— begin Page excerpt —

The Global Wind Energy Council says that China’s installed wind energy capacity could reach 122GW by 2020. The potential exploitable resource available is estimated at 1000 GW. Gigantic wind energy projects were constructed in Northern China in the past two years, with an estimated capacity of 1GW. Other projects are being developed in western provinces such as Gansu and Qinghai to meet the demand locally. These projects reflect a decision by the central government of China to make wind an important alternative to fossil fuels, a secure energy supply, and a way to combat greenhouse emissions.
Wind turbine manufacturers from around the world look at China as an important customer. GE, Gamesa, and Vestas are all investing in Chinese projects, as are domestic Chinese companies such as A Power Energy Generation (APWR), Nantong CASC, Repower North, Nordex, and Hunan Hara XEMC Windpower. Only GE, Vestas and APWR are listed in North America. APWR recently signed 50 wind turbine contracts and expects a total annual production capacity of 1.1 GW by 2009.
October 25, 2008
One of the big concerns about Solar energy is how to store it. That’s a valid concern. So far, batteries are large, heavy, environmentally messy, and need replacing every 4 years or so. Well, that’s actually the best case scenario, the GOOD version. Fact is, the batteries are often much more problematic than that, require a lot of maintenance and repair/exchange during those four years as well. What, then, are the answers? Well, if you’re on-grid, you can sell it back to the power company. What if you’re off-grid?
A couple concepts come to mind. One is a capacitor. We’d have to figure out a way to do a controlled discharge of the electricity, but large capacitors are nowhere near as heavy, nor do they damage the environment the way that lead batteries do. The other is to store the heat from the sun, not just electricity. There is a french company making a VERY well insulated hot water heater, for example. Their 6′x6′ panel, combined with that water heater, keeps water steaming hot all night long! The savings would be enormous… and no electric bills in the meantime! And it’s not only feasible in warm-weather places. Cold weather places still get the sun’s rays as well. Just takes a bit of effort and ingenuity to use the sun’s rays to our benefit all the time!

— end Page excerpt —
— begin Recorded data —

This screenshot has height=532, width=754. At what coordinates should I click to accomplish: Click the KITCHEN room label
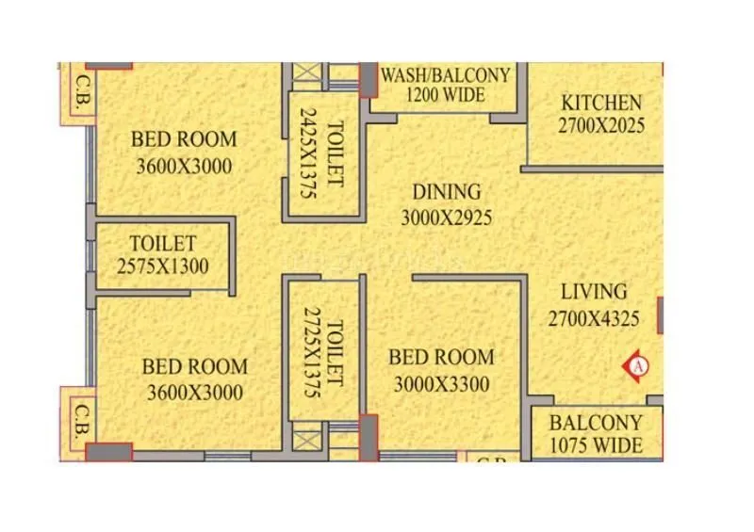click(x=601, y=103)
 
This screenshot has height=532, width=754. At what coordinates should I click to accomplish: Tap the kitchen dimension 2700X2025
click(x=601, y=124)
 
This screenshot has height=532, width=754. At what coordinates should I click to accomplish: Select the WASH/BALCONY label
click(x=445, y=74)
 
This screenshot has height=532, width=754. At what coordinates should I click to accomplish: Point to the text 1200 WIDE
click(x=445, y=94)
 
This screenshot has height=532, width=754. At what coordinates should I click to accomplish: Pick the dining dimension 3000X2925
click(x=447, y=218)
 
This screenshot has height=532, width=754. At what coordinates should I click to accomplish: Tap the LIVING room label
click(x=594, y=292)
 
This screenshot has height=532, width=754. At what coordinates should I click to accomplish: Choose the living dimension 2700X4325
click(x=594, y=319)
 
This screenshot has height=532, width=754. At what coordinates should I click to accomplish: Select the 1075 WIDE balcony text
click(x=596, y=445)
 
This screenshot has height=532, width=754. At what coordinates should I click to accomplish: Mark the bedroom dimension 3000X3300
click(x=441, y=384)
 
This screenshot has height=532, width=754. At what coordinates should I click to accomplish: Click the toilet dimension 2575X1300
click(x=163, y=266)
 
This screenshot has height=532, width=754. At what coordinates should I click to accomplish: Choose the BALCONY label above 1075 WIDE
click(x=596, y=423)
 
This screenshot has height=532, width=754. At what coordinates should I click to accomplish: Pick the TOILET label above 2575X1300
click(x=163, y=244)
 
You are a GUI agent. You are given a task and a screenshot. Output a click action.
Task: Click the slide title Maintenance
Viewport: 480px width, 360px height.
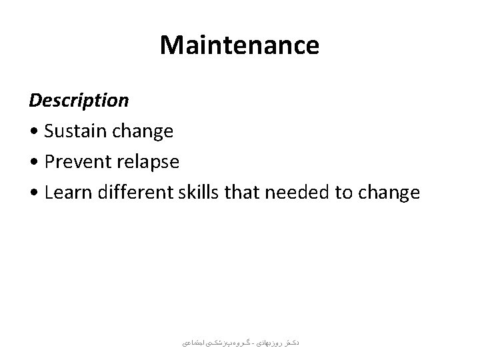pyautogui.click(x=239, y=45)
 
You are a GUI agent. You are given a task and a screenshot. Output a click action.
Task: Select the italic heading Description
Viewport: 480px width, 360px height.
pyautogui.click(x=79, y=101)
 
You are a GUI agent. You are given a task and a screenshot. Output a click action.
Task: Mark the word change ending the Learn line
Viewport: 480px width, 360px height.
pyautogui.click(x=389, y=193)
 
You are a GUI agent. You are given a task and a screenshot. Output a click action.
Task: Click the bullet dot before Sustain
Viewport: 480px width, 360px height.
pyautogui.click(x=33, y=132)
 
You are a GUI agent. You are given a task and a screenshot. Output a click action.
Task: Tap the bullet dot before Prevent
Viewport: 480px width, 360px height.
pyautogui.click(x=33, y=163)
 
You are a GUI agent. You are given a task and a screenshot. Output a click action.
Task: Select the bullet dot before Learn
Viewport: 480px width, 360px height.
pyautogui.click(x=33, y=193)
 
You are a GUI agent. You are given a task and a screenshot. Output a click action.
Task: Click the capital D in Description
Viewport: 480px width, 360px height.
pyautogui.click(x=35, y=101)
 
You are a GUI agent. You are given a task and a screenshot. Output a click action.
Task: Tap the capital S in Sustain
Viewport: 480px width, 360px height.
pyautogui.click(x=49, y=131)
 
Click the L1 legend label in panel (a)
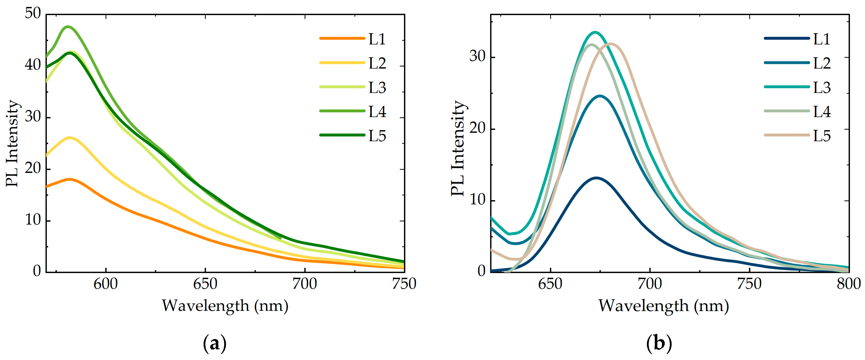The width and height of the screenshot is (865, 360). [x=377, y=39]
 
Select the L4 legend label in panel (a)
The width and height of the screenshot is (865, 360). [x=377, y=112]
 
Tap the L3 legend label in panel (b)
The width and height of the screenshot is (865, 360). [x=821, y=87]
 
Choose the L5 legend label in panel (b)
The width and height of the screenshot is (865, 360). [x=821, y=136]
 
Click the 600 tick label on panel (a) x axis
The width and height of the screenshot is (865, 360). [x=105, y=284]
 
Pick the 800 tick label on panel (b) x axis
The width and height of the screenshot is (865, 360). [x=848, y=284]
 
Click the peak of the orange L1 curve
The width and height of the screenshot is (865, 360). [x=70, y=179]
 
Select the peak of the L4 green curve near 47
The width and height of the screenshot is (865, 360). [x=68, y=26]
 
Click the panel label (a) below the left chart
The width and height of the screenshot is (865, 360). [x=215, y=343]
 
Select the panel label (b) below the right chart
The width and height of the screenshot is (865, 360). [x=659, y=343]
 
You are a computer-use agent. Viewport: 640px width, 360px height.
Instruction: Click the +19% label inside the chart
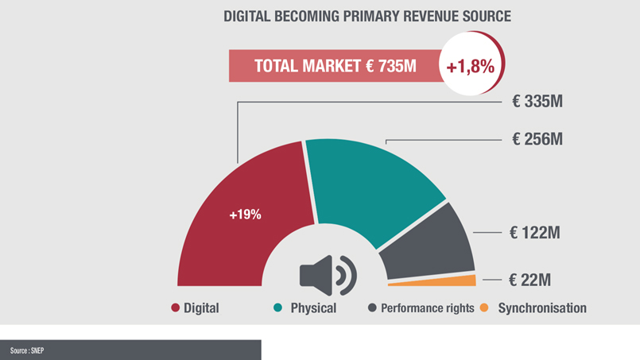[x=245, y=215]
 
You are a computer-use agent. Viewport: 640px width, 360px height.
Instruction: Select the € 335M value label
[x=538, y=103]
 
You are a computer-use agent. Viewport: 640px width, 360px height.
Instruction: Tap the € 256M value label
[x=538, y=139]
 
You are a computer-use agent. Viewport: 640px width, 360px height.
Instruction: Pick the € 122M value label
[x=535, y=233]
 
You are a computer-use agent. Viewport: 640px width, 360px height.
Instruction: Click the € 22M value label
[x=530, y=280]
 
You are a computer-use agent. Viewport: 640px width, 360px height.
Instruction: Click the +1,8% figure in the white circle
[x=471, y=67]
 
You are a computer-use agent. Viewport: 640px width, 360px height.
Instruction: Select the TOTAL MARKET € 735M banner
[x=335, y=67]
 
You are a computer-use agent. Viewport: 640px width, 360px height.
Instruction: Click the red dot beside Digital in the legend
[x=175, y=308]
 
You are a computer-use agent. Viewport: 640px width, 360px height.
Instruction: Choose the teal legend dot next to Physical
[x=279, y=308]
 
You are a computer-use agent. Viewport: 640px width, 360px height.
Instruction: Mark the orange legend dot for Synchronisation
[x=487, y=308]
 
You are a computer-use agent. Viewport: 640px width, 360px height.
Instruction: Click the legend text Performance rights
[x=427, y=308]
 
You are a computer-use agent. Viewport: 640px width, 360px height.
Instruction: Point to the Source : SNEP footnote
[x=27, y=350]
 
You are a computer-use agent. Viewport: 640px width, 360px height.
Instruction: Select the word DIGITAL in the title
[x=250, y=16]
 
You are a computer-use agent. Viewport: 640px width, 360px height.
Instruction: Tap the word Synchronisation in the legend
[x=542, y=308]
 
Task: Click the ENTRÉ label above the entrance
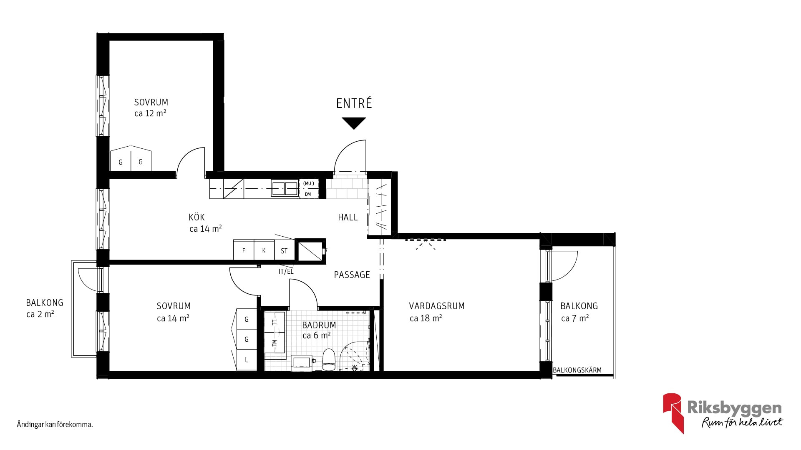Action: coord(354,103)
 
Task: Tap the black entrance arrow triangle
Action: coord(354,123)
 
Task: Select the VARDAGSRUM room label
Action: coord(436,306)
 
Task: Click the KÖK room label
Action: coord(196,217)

— end Recorded data —
— begin Recorded data —

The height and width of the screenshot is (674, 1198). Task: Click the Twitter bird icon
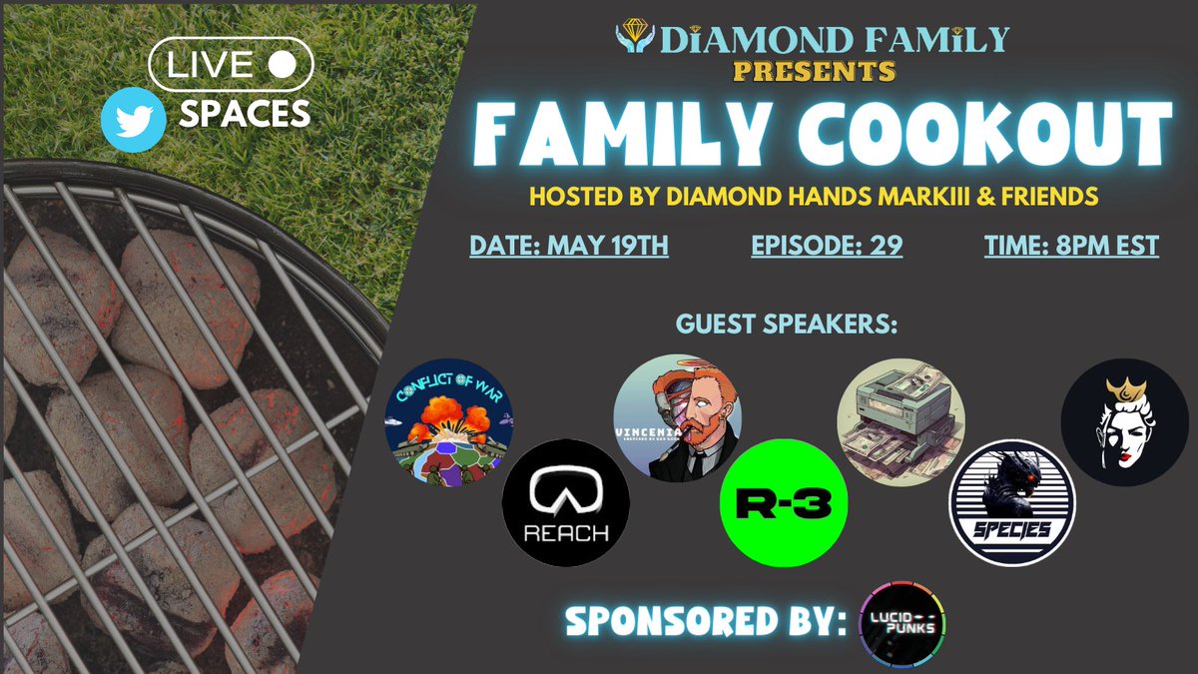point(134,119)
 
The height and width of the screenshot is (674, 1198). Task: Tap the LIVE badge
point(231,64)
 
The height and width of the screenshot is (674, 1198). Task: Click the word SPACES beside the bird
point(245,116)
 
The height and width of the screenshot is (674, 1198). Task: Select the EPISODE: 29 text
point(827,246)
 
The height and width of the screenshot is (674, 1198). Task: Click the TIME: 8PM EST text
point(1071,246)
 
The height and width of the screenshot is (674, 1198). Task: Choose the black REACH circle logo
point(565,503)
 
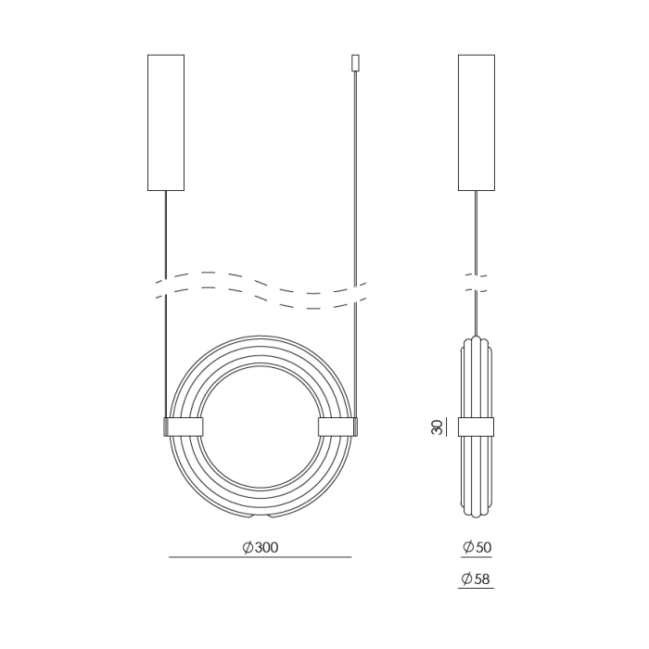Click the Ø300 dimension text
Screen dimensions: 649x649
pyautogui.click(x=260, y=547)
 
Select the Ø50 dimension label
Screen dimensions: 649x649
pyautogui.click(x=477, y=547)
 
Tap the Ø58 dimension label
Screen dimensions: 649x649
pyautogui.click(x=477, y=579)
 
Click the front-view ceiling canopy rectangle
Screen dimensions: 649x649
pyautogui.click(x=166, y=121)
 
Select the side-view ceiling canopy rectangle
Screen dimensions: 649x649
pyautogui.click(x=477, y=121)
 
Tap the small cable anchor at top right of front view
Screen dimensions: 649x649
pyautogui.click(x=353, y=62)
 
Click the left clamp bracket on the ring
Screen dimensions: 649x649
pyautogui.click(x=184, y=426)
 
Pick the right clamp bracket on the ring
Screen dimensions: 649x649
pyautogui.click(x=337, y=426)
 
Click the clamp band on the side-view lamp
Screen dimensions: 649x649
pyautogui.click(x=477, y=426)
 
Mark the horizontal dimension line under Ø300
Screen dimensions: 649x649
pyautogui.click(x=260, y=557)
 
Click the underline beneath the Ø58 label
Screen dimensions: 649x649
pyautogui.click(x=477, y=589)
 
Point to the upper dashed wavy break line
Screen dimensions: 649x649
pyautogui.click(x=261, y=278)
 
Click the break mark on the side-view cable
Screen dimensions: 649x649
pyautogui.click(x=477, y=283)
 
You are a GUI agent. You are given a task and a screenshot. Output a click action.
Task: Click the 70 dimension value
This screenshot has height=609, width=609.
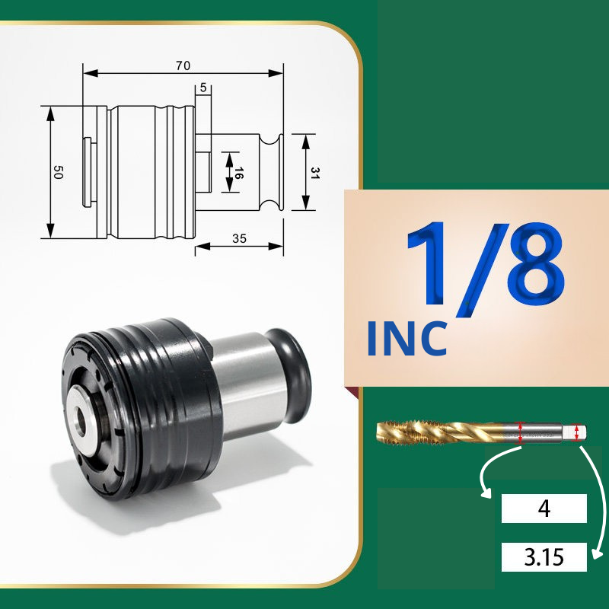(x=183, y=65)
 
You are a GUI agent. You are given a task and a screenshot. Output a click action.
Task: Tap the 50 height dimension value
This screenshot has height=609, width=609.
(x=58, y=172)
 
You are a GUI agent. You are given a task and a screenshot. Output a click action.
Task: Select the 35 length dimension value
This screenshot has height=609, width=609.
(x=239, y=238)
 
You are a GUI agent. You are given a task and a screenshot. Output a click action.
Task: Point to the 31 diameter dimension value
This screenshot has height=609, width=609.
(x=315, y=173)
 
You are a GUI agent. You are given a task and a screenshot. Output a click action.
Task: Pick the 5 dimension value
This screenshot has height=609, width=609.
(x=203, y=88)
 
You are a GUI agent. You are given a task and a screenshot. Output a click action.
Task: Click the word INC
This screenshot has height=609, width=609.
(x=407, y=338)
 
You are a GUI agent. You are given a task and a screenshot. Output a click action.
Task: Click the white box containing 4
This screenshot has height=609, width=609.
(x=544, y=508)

— end Recorded data —

**Stated exercise 1**
In two sentences, what does the page excerpt on wind and solar energy say?
**Stated exercise 2**
Can you reproduce the entries between the line holding "Click the panel" and the line holding "[x=27, y=350]", inclusive, swapping "value label" for "amount label" and changing nothing else? Leave the pictures out.
The entries bear no relation to the page excerpt.

**Reply 1**
The Global Wind Energy Council says China's installed wind capacity could reach 122GW by 2020, and turbine makers from abroad and within China, including GE, Vestas and APWR, are investing in Chinese projects. Storing solar energy off-grid is a concern because batteries are large, heavy, environmentally messy and need frequent replacement, so capacitors or storing the sun's heat, as with a very well insulated water heater, are proposed instead.

**Reply 2**
Click the panel label (a) below the left chart
The width and height of the screenshot is (865, 360). [x=215, y=343]
 
Select the panel label (b) below the right chart
The width and height of the screenshot is (865, 360). [x=659, y=343]
 
You are a computer-use agent. Viewport: 640px width, 360px height.
Instruction: Click the +19% label inside the chart
[x=245, y=215]
 
You are a computer-use agent. Viewport: 640px width, 360px height.
Instruction: Select the € 335M amount label
[x=538, y=103]
 
You are a computer-use agent. Viewport: 640px width, 360px height.
Instruction: Tap the € 256M amount label
[x=538, y=139]
 
You are a computer-use agent. Viewport: 640px width, 360px height.
Instruction: Pick the € 122M amount label
[x=535, y=233]
 
You are a computer-use agent. Viewport: 640px width, 360px height.
Instruction: Click the € 22M amount label
[x=530, y=280]
 
You are a computer-use agent. Viewport: 640px width, 360px height.
Instruction: Click the +1,8% figure in the white circle
[x=471, y=67]
 
You are a computer-use agent. Viewport: 640px width, 360px height.
Instruction: Select the TOTAL MARKET € 735M banner
[x=335, y=67]
 
You are a computer-use agent. Viewport: 640px width, 360px height.
Instruction: Click the red dot beside Digital in the legend
[x=175, y=308]
 
You are a computer-use agent. Viewport: 640px width, 360px height.
Instruction: Choose the teal legend dot next to Physical
[x=279, y=308]
 
You are a computer-use agent. Viewport: 640px width, 360px height.
Instruction: Mark the orange legend dot for Synchronisation
[x=487, y=308]
 
You are a computer-use agent. Viewport: 640px width, 360px height.
Instruction: Click the legend text Performance rights
[x=427, y=308]
 
You are a computer-use agent. Viewport: 640px width, 360px height.
Instruction: Point to the Source : SNEP footnote
[x=27, y=350]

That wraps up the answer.